**WHAT NEEDS TO BE DONE:** I'd like every line in the following listing that holds "action" copied.

Segment Start: SUPPLIED RECORDS

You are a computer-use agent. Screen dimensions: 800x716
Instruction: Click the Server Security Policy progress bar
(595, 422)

Segment End: SUPPLIED RECORDS
Segment Start: SUPPLIED RECORDS

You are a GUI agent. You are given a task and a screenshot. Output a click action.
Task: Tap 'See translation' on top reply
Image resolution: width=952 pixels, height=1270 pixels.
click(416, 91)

Segment End: SUPPLIED RECORDS
Segment Start: SUPPLIED RECORDS

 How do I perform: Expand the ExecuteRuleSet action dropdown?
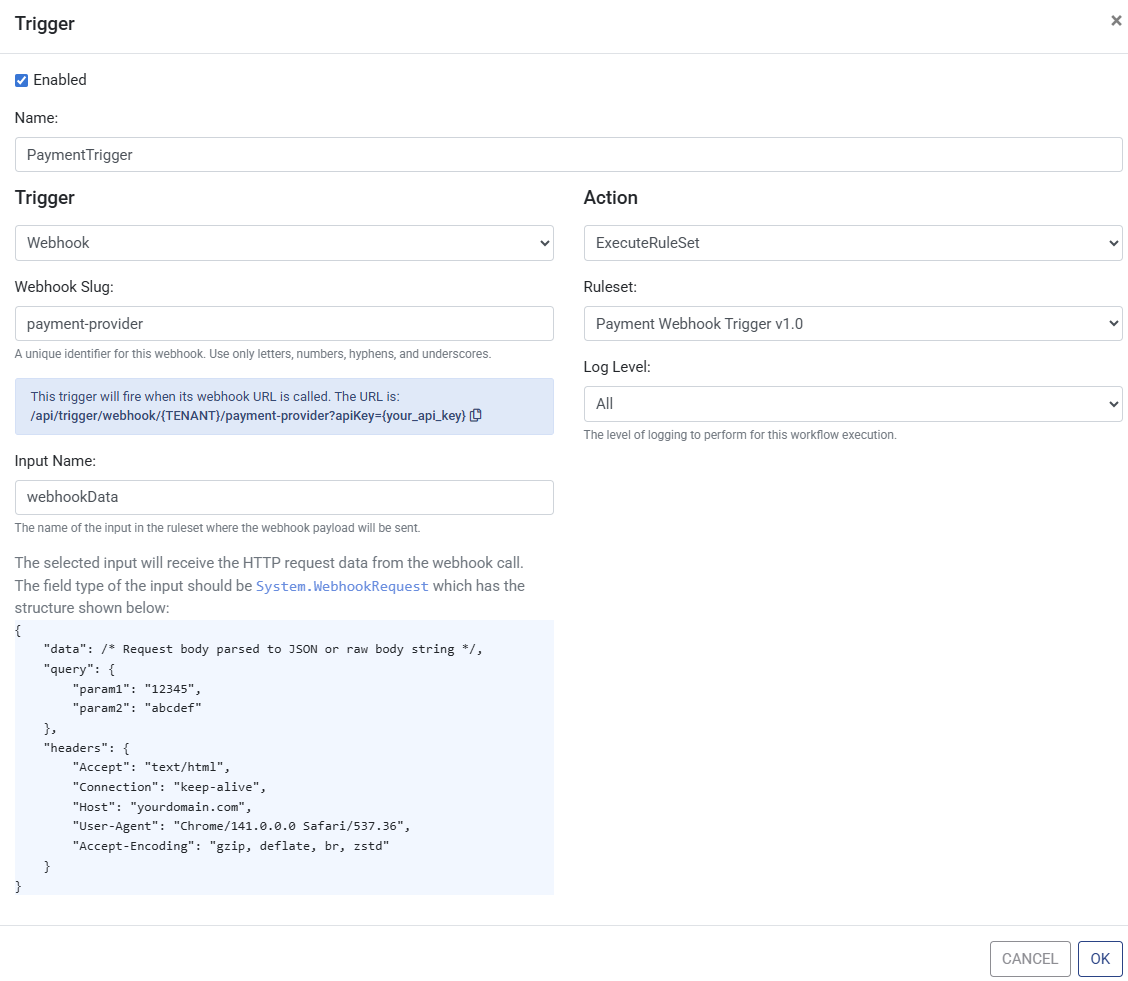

Segment End: SUPPLIED RECORDS

**WRITTEN REPLY:**
You are a GUI agent. You are given a task and a screenshot. Output a click action.
 How do I perform: Expand the ExecuteRuleSet action dropdown?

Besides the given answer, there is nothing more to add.